### The problem
Starting with the line with "Image resolution: width=520" in the entries below and going on through the line with "Open the figurine", output every line exactly and nothing more. No pictures.

----

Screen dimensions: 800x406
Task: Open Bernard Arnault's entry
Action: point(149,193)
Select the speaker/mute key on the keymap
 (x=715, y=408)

----

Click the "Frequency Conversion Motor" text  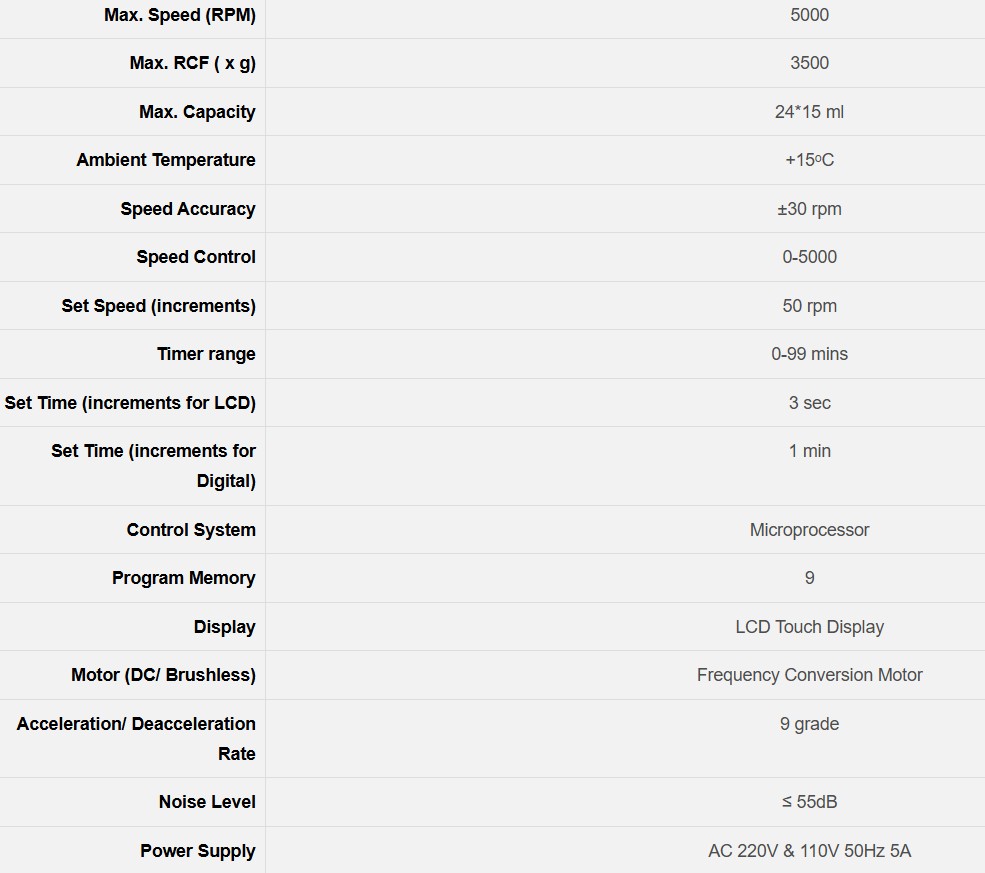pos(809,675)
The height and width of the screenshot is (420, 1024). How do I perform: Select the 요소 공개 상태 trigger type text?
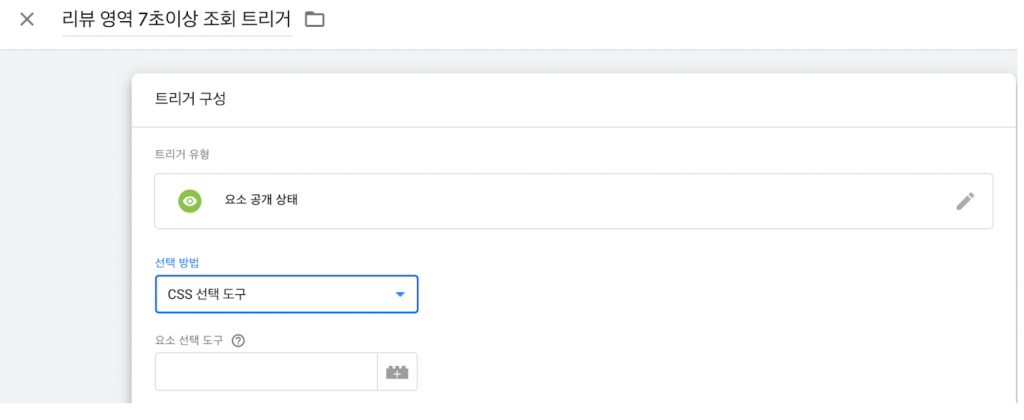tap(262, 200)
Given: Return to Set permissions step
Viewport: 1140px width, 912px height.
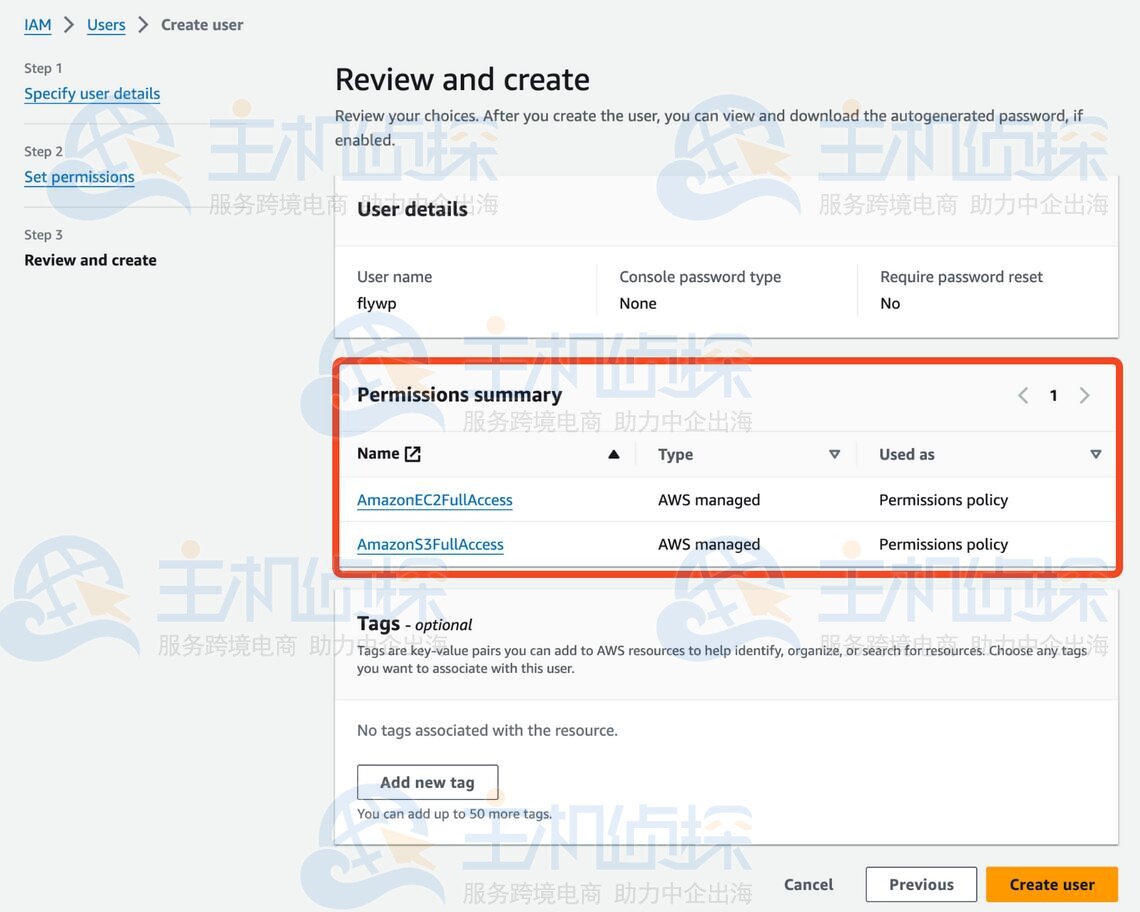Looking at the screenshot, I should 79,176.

----

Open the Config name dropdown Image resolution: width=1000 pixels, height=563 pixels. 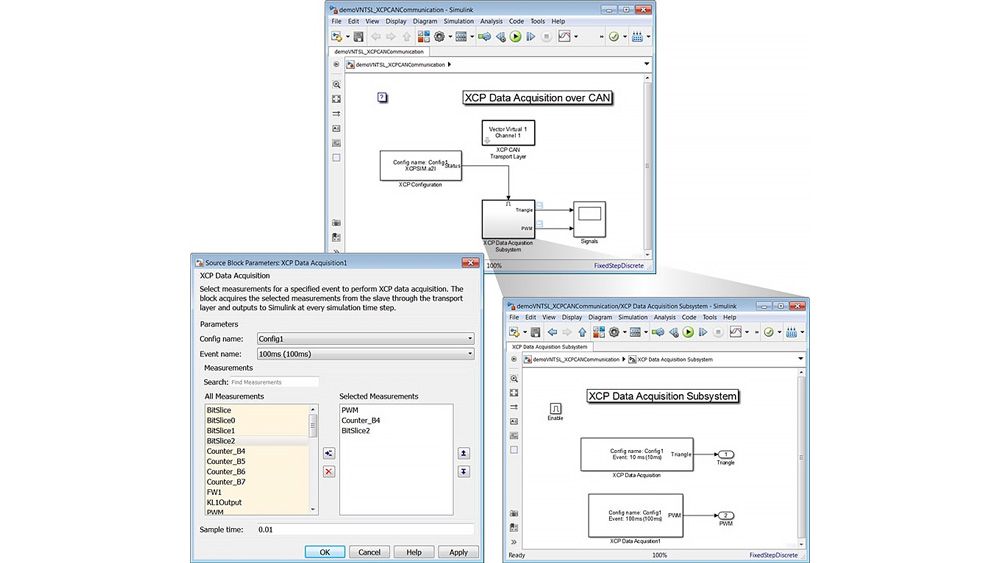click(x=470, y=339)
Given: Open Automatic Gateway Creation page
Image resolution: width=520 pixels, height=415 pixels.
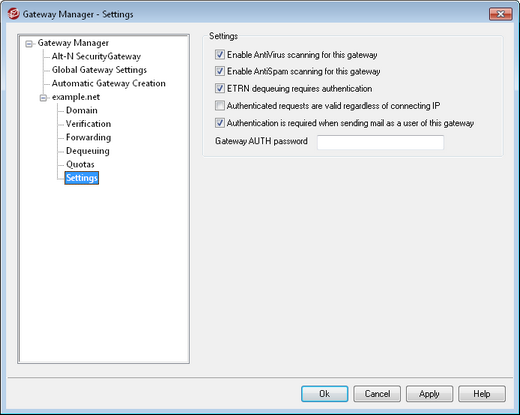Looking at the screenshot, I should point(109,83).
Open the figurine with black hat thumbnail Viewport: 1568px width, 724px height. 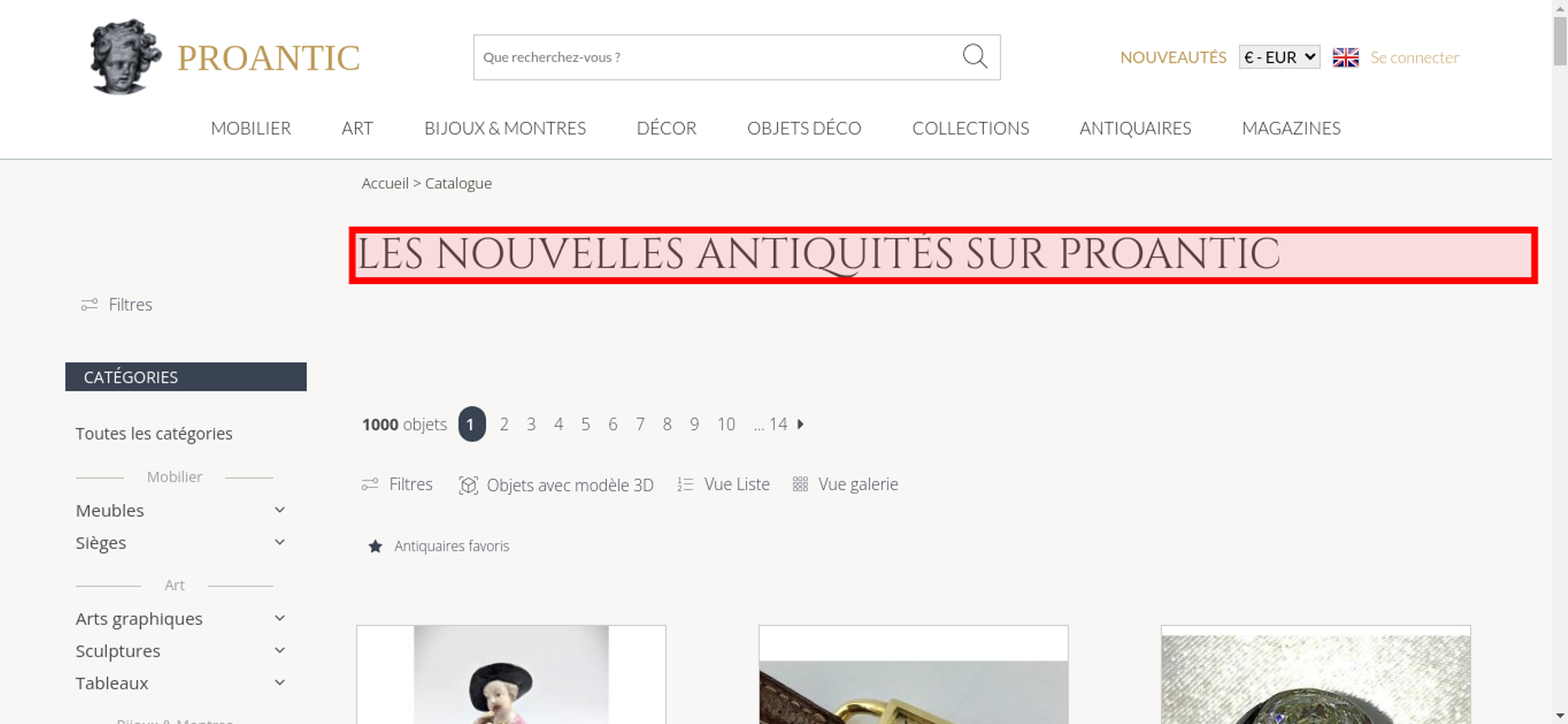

----

### Your solution
Image resolution: width=520 pixels, height=415 pixels.
Looking at the screenshot, I should point(109,83).
Open the figurine with black hat thumbnail Viewport: 1568px width, 724px height. 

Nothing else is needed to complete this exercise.